After dinner, the nurse washed and brushed her hair and got her ready for the night before leaving us. Grandpa Prescott stayed with her until she fell asleep and came down to watch some television before going to bed himself. I was with him for a while, and then I went upstairs, expecting only to go to my room to sleep, but I looked in on her and saw that she was sitting up, her eyes wide open. With her good hand, she beckoned to me. I listened for Grandpa Prescott and then entered the bedroom. She patted the bed, and I walked over and sat.

It was always going to be difficult to understand her, I thought, but she had made enough progress for me to figure out some of her words, especially when they were short sentences. I listened hard. I believed she asked, “What have you done?”

I knew she wasn’t talking about the house or my moving into the bedroom. I knew that Grandpa Prescott had told her about Mason and Claudine and how much he liked them. I was present when he told her some of it, but he told me that he had told her I had gone to their house for dinner. He said she was fine with it now. I wondered if he was mistaken.

“You mean making friends with our neighbors?”

She shook her head and repeated her question, but I did pick up the added words, “With them.”

All sorts of possibilities ran through my mind. I knew Grandpa Prescott wouldn’t want to tell her about my trip to Albany, but she seemed to know something more. It was always my belief that she could read thoughts and sense things going on. Perhaps it was my imagination, my fears, or perhaps she knew me better than I thought.

I shook my head again, and she closed her eyes and almost clearly managed the word “Albany.”

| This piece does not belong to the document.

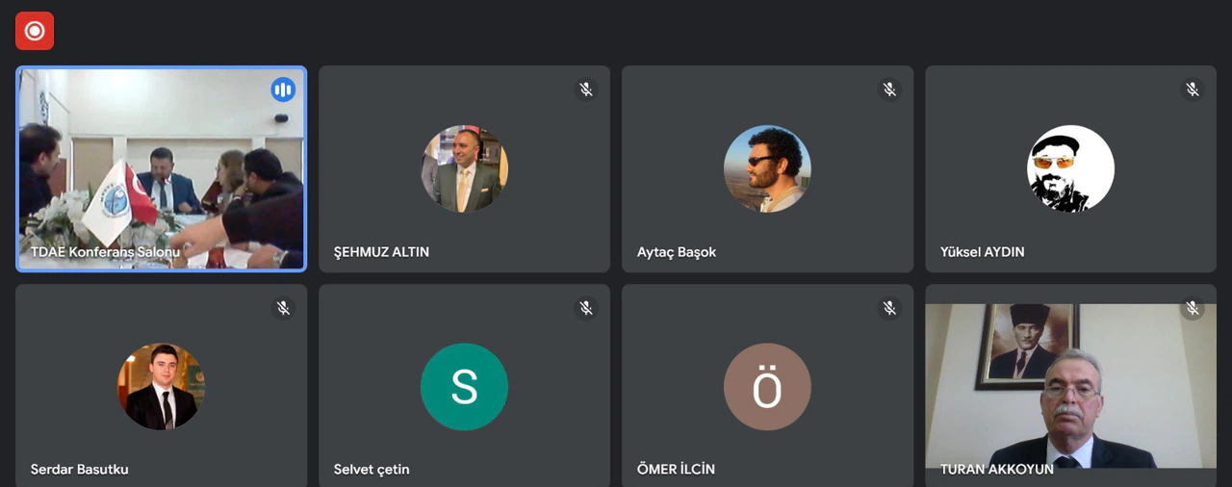Click ŞEHMUZ ALTIN's muted microphone icon
Screen dimensions: 1232x487
pyautogui.click(x=586, y=90)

I stared with disbelief. Grandpa surely had lied to me. He had told her.

“Grandpa told you?”

She shook her head.

This was something she had obviously been waiting impatiently to know. I nodded and then began. I told her first about my mother revealing my father’s name and then how Claudine, Mason, and I had located him and confronted him. She listened intently, not wanting to miss a word. When I told her what I believed, she nodded.

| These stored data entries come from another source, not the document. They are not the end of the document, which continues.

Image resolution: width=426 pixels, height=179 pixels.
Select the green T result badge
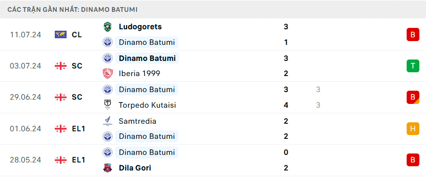click(x=413, y=66)
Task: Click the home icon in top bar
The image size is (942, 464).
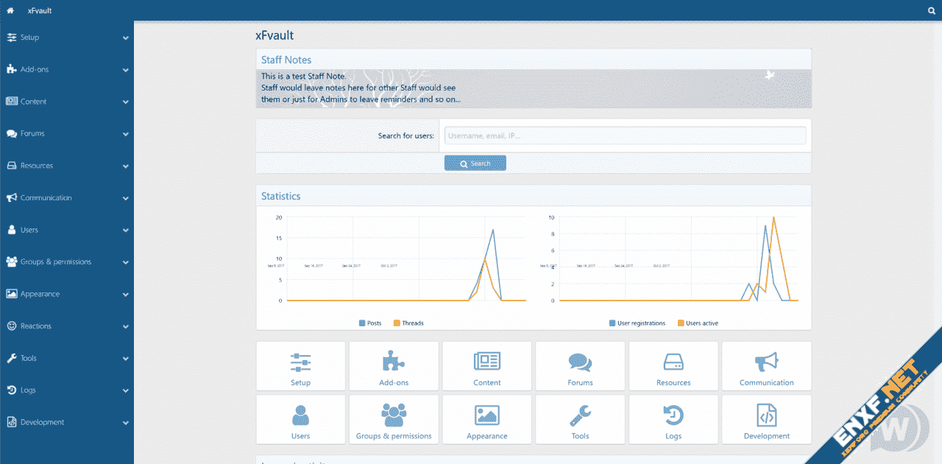Action: point(10,11)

The information seemed not so much to please her as to bring her some closure, to answer the same questions I had, perhaps. She closed her eyes, and then, when she opened them, I thought she had managed a good, full smile. She took my hand and held it.

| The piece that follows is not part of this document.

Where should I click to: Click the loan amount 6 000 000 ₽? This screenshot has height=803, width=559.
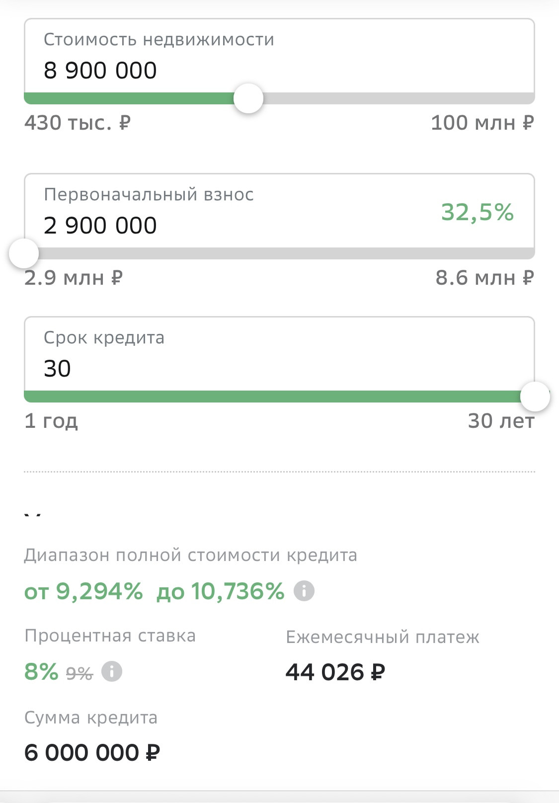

We sat there like that for a while, neither of us trying to speak. Then she closed her eyes again and lowered her head to the pillow. I fixed her blanket and said good night. She moved her lips but didn’t open her eyes.

She wouldn’t be with us much longer, I thought. Whatever journey she had begun was coming to an end. She surely had many regrets, but when I left her that night, I thought she had found some comfort, some satisfaction. I was confident that her mind was full of her own memories, recalling her own youth, her parents, her difficulties, maybe the hope her marriage promised and my mother’s birth seemed to bring. All those disappointments dwindled until they were so tiny they couldn’t be resurrected.

The following day, while she had her therapy, I went for a walk and turned into the driveway to Mason and Claudine’s summerhouse. I went out back to the dock and untied the rowboat. I rowed smoothly and comfortably to our small island, took off my shoes and socks, rolled up my jeans, and pulled the boat onto the shore the way Mason always did.

Then I just sat there looking out at the lake, watching the boats and hearing the shouts and laughter. In many ways, I was born on this island. I felt myself move into my womanhood and my independence. For most of my life, I had felt I was unwanted. I was someone’s mistake. I had no reason to be here, but surely no one who could enjoy and understand the beauty in the world could possibly be unwanted.

We were needed.

We were needed because we understood how to bring happiness and how to bring love back to those who needed happiness and love.